- **TASK INPUT**
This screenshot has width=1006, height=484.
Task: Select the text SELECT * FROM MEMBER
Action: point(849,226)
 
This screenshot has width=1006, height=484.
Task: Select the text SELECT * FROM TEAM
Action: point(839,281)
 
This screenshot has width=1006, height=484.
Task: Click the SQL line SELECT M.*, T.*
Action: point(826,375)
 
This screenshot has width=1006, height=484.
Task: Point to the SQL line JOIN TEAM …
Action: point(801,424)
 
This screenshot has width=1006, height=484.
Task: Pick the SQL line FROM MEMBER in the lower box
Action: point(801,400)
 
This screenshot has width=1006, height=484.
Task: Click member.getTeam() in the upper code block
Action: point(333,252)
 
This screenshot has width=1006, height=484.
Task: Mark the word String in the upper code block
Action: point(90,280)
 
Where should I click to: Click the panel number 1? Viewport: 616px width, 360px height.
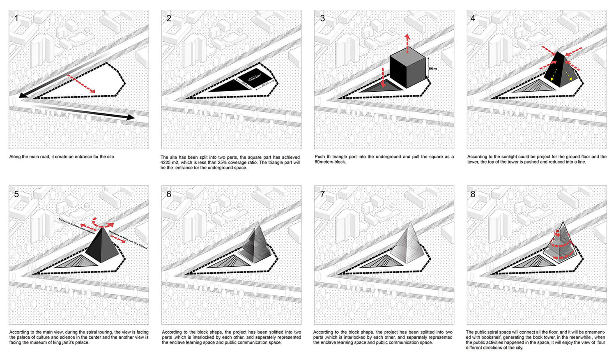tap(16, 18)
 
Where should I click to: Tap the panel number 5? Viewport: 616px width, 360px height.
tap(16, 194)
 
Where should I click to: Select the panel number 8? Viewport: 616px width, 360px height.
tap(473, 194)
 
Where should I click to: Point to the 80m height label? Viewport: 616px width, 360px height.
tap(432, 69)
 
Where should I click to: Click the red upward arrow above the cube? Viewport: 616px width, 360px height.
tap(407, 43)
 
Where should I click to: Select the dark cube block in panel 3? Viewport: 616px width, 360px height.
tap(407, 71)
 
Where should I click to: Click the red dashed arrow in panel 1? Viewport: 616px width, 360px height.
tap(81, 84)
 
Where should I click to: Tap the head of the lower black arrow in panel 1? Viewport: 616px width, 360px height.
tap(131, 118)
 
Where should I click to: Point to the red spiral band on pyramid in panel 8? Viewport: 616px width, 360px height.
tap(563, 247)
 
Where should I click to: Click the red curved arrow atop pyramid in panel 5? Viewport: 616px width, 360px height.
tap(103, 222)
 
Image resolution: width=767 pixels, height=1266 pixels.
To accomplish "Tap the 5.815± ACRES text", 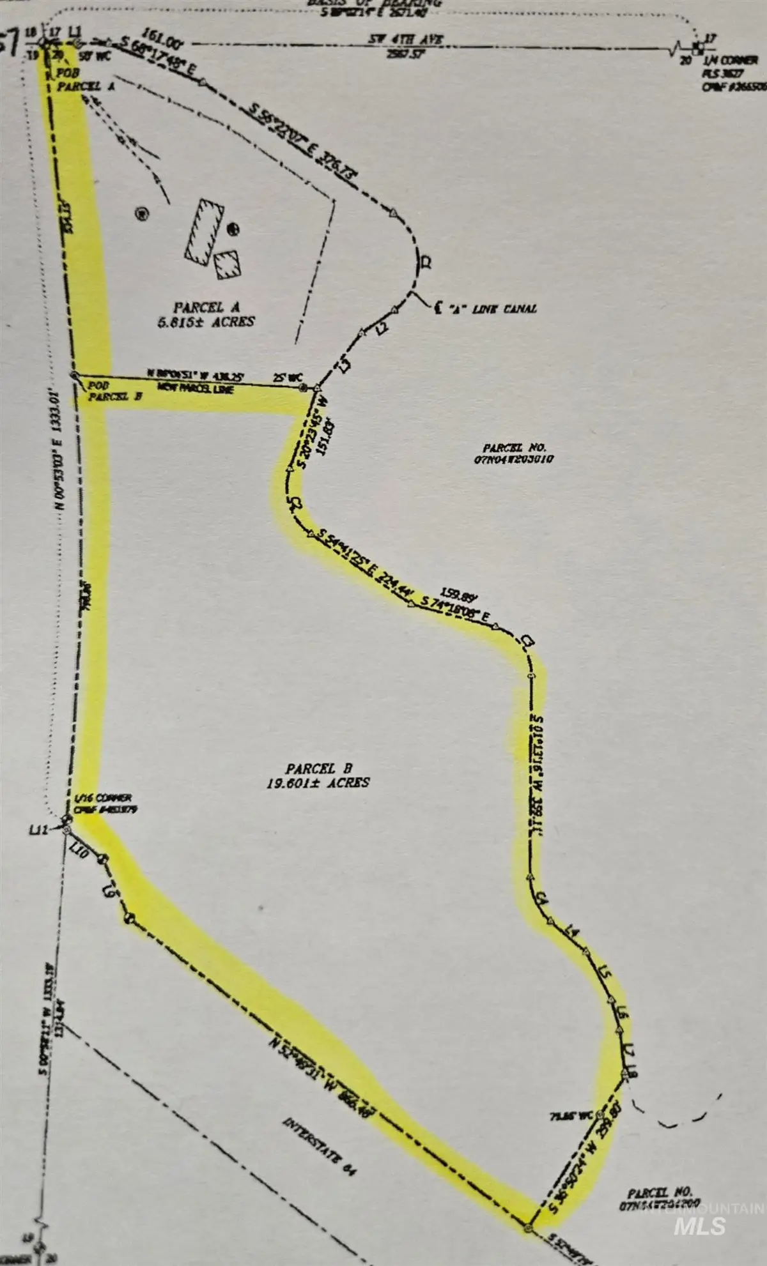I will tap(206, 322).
--
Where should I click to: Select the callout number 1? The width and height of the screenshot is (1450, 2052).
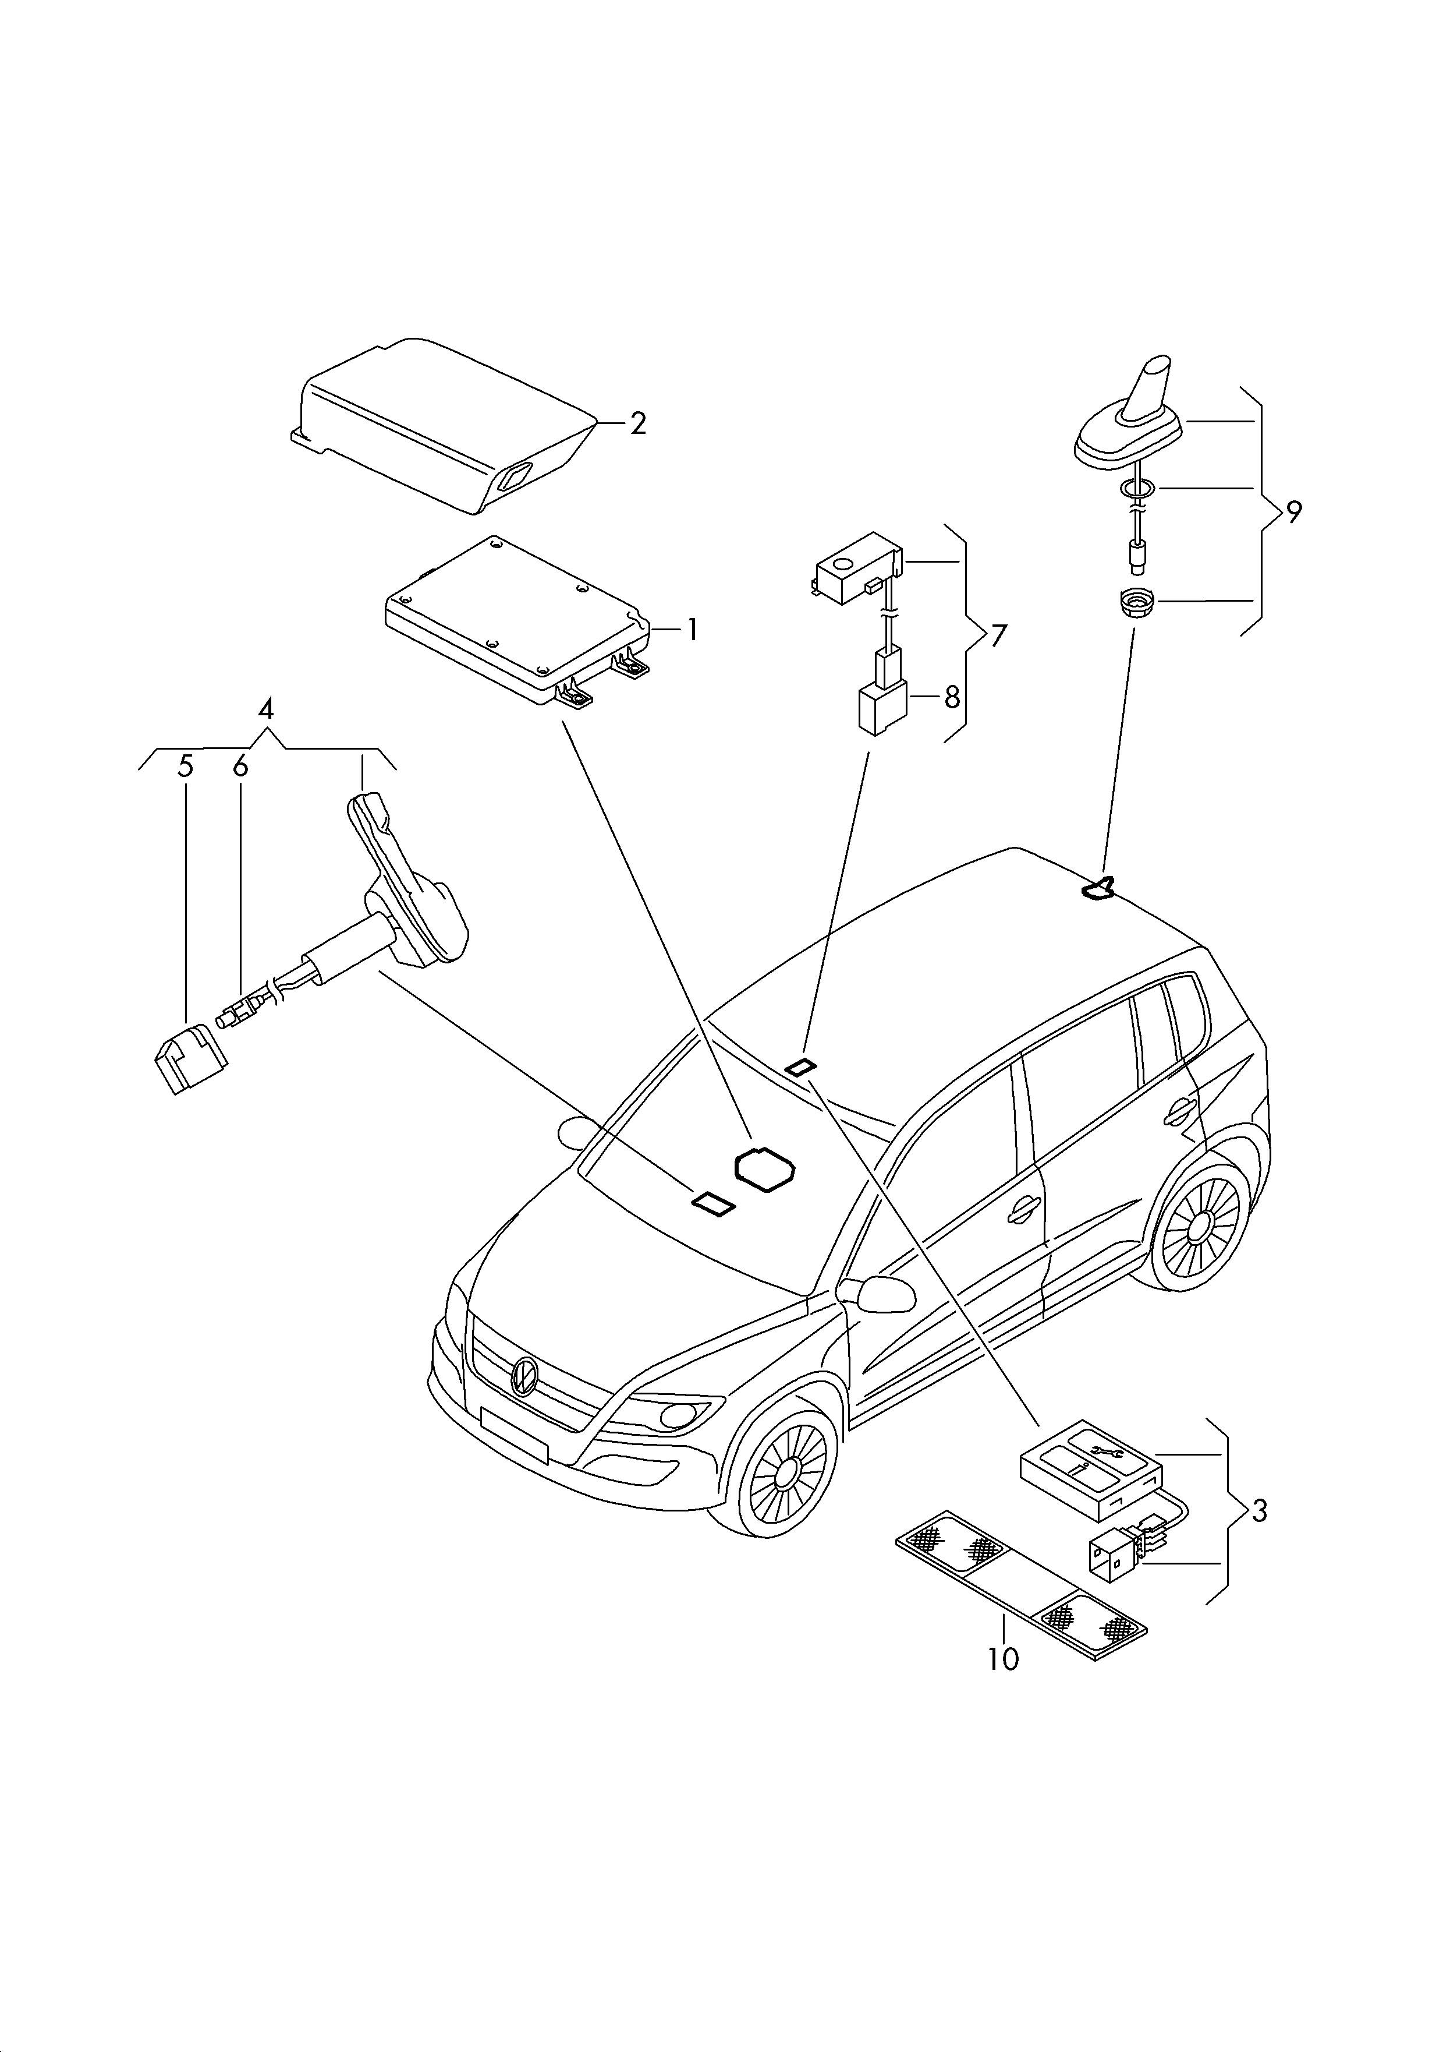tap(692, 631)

- **TASK GOAL**
Arrange the lines from the one containing "Where should I click to: Select the callout" up to and including the one containing "tap(692, 631)" as a Markdown table with the columns Row and Line, skipping blank lines. Leave the pictures out.

- **SOLUTION FOR THIS PROBLEM**
| Row | Line |
|---|---|
| 1 | Where should I click to: Select the callout number 1? The width and height of the screenshot is (1450, 2052). |
| 2 | tap(692, 631) |